Kelkiyana Yeah, so that was would be my favorite thing being an interpretive ranger at Grand Canyon National Park is all the people you get to meet and interact with. But always my favorite would be running into other native people who are just visiting the park because it was just so rare to see, and I would … oh my heart would just always feel happy. And yeah, I would just really love meeting all these different native families from different tribes. One that really stands out to me is a Comanche family who visited the park and were actually sat down on the bench, they said. And then all of a sudden I appeared and started giving a program. So they stayed to listen to me and and watch and afterward they came up to me. It was a mom, dad, their young son and their young daughter. And they're just like, “wow, we are so blown away by like, we've been to these different national parks, even coming from Oklahoma, we don't really hear our stories told in spaces like this. And that's really great that you're doing that for the tribes here.” And I just got to talk with them and get to know them and they told me they were actually going to the Navajo Nation for a dance, the gourd dance, because their son is a Gourd dancer. And participates in many powwows and they said, “yeah, when we went through the gate. Ah, we told them, like, hey, we're just visiting. We're on our way to Window Rock for a social dance on the Navajo Nation.” And the fee person responded to us. “Oh, you're going to go party with the Navajos? OK, come on in.” So I really thought that was cool. I love that story and just meeting that family who I'm still in contact with today. Uh, I also got to meet an Elder from the Ojibway tribe up in Canada in the Okanogan tribe, and he was telling me his own stories about what he thinks the Grand Canyon is, even though he's from a tribe way up north, they even have like a tie to the Grand Canyon. So I would say those are some of my favorite people stories interacting with the tribal people who were visiting the park.
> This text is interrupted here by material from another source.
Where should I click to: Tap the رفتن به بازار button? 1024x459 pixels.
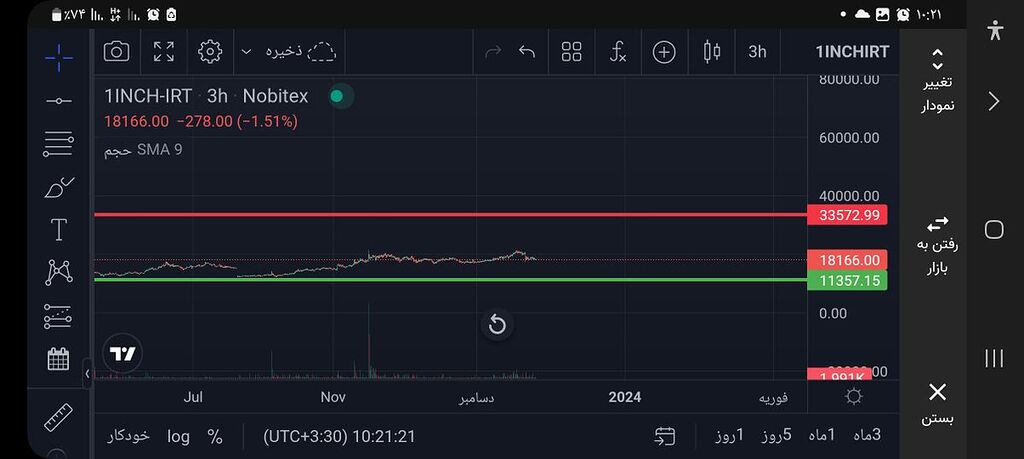tap(938, 244)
Doug Modern archaeology is the science, study dedicated to learning about past human peoples and their behavior and their cultures. But to science, a modern, to do science, modern archaeological resource research often requires excavation and disturbance of the archaeological remains. Now, how do you think we should balance the desire to gain scientific information versus some people's thoughts that we should just leave the artifacts alone and undisturbed?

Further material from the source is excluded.